Inseguono tutti e tre quei bambini

che con il coltello han tagliato loro i codini.

Avevi mai visto qualcosa di tanto strano?

Tre… ciechi… topolini?

Ho cercato di escluderle dalle orecchie ma non è stato possibile, e a un certo momento, quando mi sono voltato indietro a guardare la casa e la veranda, ho visto la faccia di un ragazzo che mi fissava con la gota premuta contro il vetro della finestra.

17° RAPPORTO SUI PROGRESSI

3 ottobre Sto scendendo la china. Pensieri di suicidio per far cessare tutto ora mentre sono ancora padrone di me e conscio del mondo che mi circonda. Ma poi penso a Charlie in attesa alla finestra. Non sono padrone della sua vita per poterla gettar via. L’ho appena avuta in prestito per qualche tempo e ora mi si chiede di restituirla.

Sono la sola persona, devo ricordarlo, alla quale sia accaduto questo. Finché posso, devo continuare a reprimere i miei pensieri e i miei stati d’animo. Questi rapporti sui progressi sono il contributo di Charlie Gordon all’umanità.

Sono diventato nervoso e irritabile. Litigo con inquilini del palazzo perché faccio suonare fino a tarda notte il grammofono ad alta fedeltà. È già accaduto molte volte da quando ho smesso di suonare il pianoforte. Non è giusto farlo funzionare a ogni ora, ma mi serve per tenermi sveglio. So che dovrei dormire ma lesino ogni secondo di veglia; non soltanto a causa degli incubi ma perché ho paura di lasciarmi andare.

Dico a me stesso che ci sarà tutto il tempo in seguito per dormire, quando scenderanno le tenebre. Il signor Vernor, dell’appartamento sotto il mìo, non protestava mai, ma ora non fa che battere colpi sulle tubazioni o sul soffitto di casa sua, per cui io odo i tonfi sotto i piedi.

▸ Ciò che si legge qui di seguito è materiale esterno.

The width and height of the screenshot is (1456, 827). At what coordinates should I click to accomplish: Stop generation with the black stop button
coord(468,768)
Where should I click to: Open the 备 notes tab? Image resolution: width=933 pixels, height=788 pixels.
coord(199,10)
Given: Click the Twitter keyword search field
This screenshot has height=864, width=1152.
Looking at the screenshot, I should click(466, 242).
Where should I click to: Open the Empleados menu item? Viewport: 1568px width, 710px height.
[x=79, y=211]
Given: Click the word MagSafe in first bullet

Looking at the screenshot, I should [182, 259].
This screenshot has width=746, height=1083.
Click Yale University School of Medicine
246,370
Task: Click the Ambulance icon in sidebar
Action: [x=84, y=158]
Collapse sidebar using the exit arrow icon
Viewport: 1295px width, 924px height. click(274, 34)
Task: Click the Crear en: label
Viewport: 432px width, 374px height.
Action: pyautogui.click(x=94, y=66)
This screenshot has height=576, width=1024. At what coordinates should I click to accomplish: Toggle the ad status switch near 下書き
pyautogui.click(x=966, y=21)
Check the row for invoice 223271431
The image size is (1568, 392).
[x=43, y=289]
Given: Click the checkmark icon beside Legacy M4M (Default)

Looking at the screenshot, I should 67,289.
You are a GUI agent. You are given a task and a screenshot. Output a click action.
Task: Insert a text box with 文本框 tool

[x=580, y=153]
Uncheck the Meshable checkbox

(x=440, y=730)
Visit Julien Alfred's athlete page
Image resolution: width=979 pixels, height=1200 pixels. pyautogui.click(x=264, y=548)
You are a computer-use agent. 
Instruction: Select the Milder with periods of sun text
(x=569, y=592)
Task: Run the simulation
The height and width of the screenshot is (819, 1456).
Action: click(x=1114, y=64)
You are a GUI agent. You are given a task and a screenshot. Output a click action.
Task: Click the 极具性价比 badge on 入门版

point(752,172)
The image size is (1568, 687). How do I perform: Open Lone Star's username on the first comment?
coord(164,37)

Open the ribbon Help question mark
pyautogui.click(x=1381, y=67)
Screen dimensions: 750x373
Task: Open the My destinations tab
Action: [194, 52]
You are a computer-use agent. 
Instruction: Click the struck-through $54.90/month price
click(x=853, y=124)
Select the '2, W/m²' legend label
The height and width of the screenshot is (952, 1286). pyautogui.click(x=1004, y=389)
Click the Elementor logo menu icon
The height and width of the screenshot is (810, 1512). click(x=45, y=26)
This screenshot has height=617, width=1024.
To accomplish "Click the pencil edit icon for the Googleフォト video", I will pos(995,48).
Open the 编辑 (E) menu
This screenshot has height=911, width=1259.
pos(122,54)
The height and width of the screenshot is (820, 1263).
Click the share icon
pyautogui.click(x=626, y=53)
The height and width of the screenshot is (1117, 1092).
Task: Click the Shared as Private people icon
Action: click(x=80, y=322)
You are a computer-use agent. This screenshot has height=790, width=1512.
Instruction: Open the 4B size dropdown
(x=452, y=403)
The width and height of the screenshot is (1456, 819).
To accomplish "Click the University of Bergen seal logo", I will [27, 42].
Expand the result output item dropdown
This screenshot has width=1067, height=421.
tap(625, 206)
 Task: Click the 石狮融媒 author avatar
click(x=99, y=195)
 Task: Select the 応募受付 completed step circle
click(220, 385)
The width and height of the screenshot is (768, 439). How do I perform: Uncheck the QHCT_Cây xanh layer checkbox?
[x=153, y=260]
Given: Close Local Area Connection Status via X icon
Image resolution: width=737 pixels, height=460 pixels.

Dapprima l’ho ignorato, ma stanotte è salito da me in vestaglia. Abbiamo litigato e gli ho sbattuto la porta in faccia. Un’ora dopo era di nuovo lì con un poliziotto il quale mi ha detto che non potevo suonare dischi così forte alle quattro del mattino. Il sorriso sulla faccia di Vernor mi ha esasperato a tal punto che mi è costato uno sforzo indicibile non mettergli le mani addosso. Quando se ne sono andati ho fracassato tutti i dischi e l’apparecchio. Avevo voluto illudere me stesso, del resto. Questo genere di musica non mi piace più.